Aujourd’hui, il joue à Liverpool, il a déjà marqué, et ce qui est bien avec lui, c’est qu’il a les deux qualités : c’est un très bon finisseur dans la surface et il peut aussi jouer en contre car il est rapide. Cela te donne énormément d’options quand tu es entraîneur.

Le voyez-vous comme un numéro 9 à Liverpool, ou bien pensez-vous qu’ils vont le faire évoluer ailleurs dans le trio offensif ? 

Arne Slot décidera de ce qu’il veut faire de lui, mais pour moi c’est un 9. Liverpool a déjà exactement ce qu’il faut sur les ailes. Ils attendaient d’avoir ce joueur-là, ils ont payé cher pour l’obtenir. C’est un 9. Est-ce qu’il peut jouer à gauche ou à droite ? Oui, il est polyvalent parce qu’il a de la vitesse. Mais c’est ce que je veux dire : tu n’allais jamais demander à Alan Shearer de jouer à gauche ou à droite, non ? Donc oui, c’est un 9.

Marcus Rashford a rejoint Barcelone et, comme vous, il portera le numéro 14. Avez-vous ressenti un niveau de pression et d’attentes différents lorsque vous avez signé là-bas ? 

C’est différent, avec l’histoire et les joueurs qui y ont évolué. Encore plus maintenant que l’équipe est revenue là où elle doit être, mais tout le monde le sait.
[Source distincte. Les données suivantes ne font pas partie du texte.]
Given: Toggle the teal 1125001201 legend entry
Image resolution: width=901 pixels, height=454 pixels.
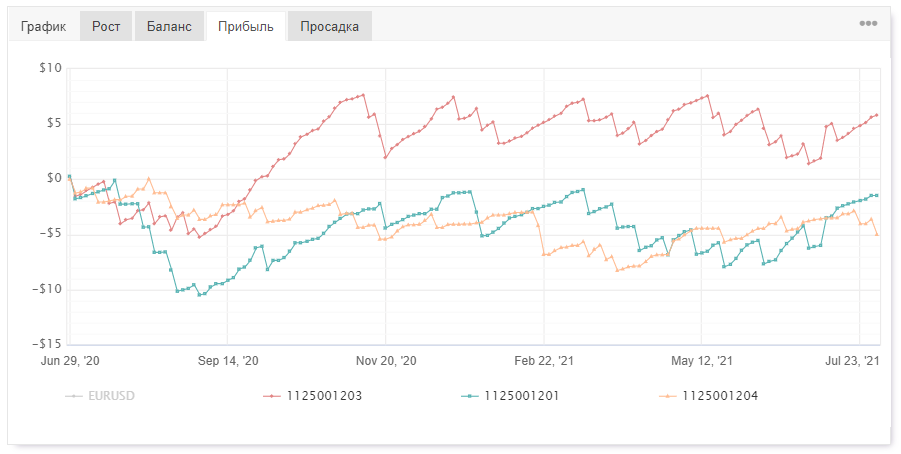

Marcus Rashford n’a pas besoin que je lui dise que jouer pour Barcelone, c’est un autre monde, un autre niveau.

Vous devez toujours gagner et bien jouer, même à l’entraînement. Tout est analysé. Perdre un match équivaut à en perdre dix d’affilée ailleurs. Vous en perdez un ? C’est la catastrophe. Vous ne marquez pas pendant une mi-temps ? Qu’est-ce qui ne va pas avec vous ?
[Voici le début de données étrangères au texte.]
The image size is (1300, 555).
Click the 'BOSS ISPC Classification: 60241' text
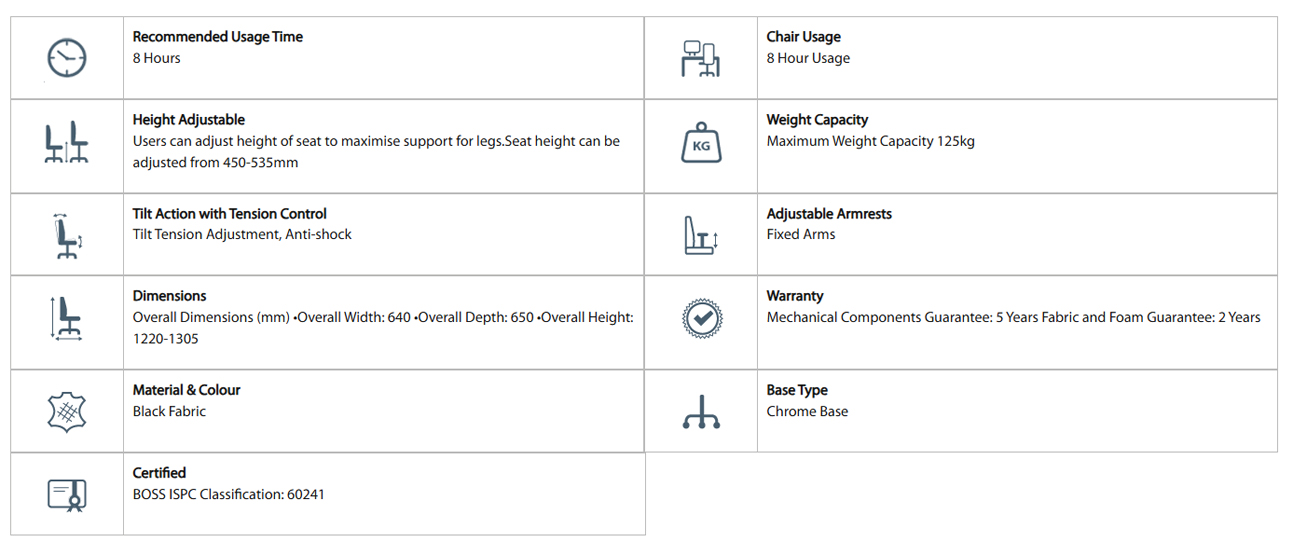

Cela va avec ce club. Il est très difficile de surprendre les gens. Ils ont vu la grandeur encore et encore.

Vous êtes-vous amélioré en tant que joueur à Barcelone ?

C’est une autre façon de voir le jeu, une nouvelle philosophie, et évidemment cela m’a rendu meilleur. Mais une chose est sûre : vous ne pouvez pas vous endormir.

Vous arrivez dans un vestiaire avec Samuel Eto’o à votre gauche, Deco à votre droite. Il y a Thiago Motta, Xavi, Iniesta, Márquez, Touré, Zambrotta, Thuram, et puis vous avez Messi et Ronaldinho. Vous arrivez au centre d’entraînement et la compétition est déjà là sur le parking. Je suis sûr que vous entendez cela souvent, mais le plus difficile, c’était l’entraînement – au milieu de terrain, vous aviez Motta, Márquez et Deco face à Iniesta et Xavi. Même Edmílson jouait au milieu du Brésil.

Voilà comment c’était. Je suis devenu meilleur, mais une chose est sûre : vous ne pouvez pas régresser.

Rashford a traversé une période difficile ces deux dernières années, mais qu’avez-vous vu de lui pendant son prêt à Aston Villa ? 

C’est un peu étrange, parce que parfois il faut analyser si un joueur réalise un bon match ou non, mais cela ne veut pas dire que l’on parle de toute sa carrière. Marcus Rashford n’a jamais eu de problème jusqu’aux deux dernières années environ. Il est arrivé sur la scène et a bouleversé le championnat.

Tout joueur finit par se heurter à un mur à un moment donné, et c’est ce qui lui est arrivé, mais plus tard que pour la plupart. Il doit simplement trouver un moyen de sortir de ce « problème », ce qui est arrivé à tous les footballeurs.

Parfois, vous regardez un match et il ne joue pas bien, et il faut le dire. Mais dans l’ensemble, c’est la première fois de sa carrière qu’il a traversé une période où tout n’allait pas bien.

Pour moi, il y a répondu lorsqu’il est allé à Villa. Là-bas, tout le monde s’est dit : « Ah, voilà le Marcus Rashford que nous connaissons. » Il est sorti de sa zone de confort. Peut-être qu’il était resté trop longtemps à United, et ce n’est pas toujours facile d’être l’enfant du pays.

Il est parti, il a montré ce dont il était capable, et maintenant il est à Barcelone. Je lui souhaite vraiment le meilleur. Quand on est un ancien joueur, au fond, on veut que ces gars-là réussissent, alors j’espère qu’il va profiter de son expérience à Barcelone et retrouver le plaisir de jouer au football.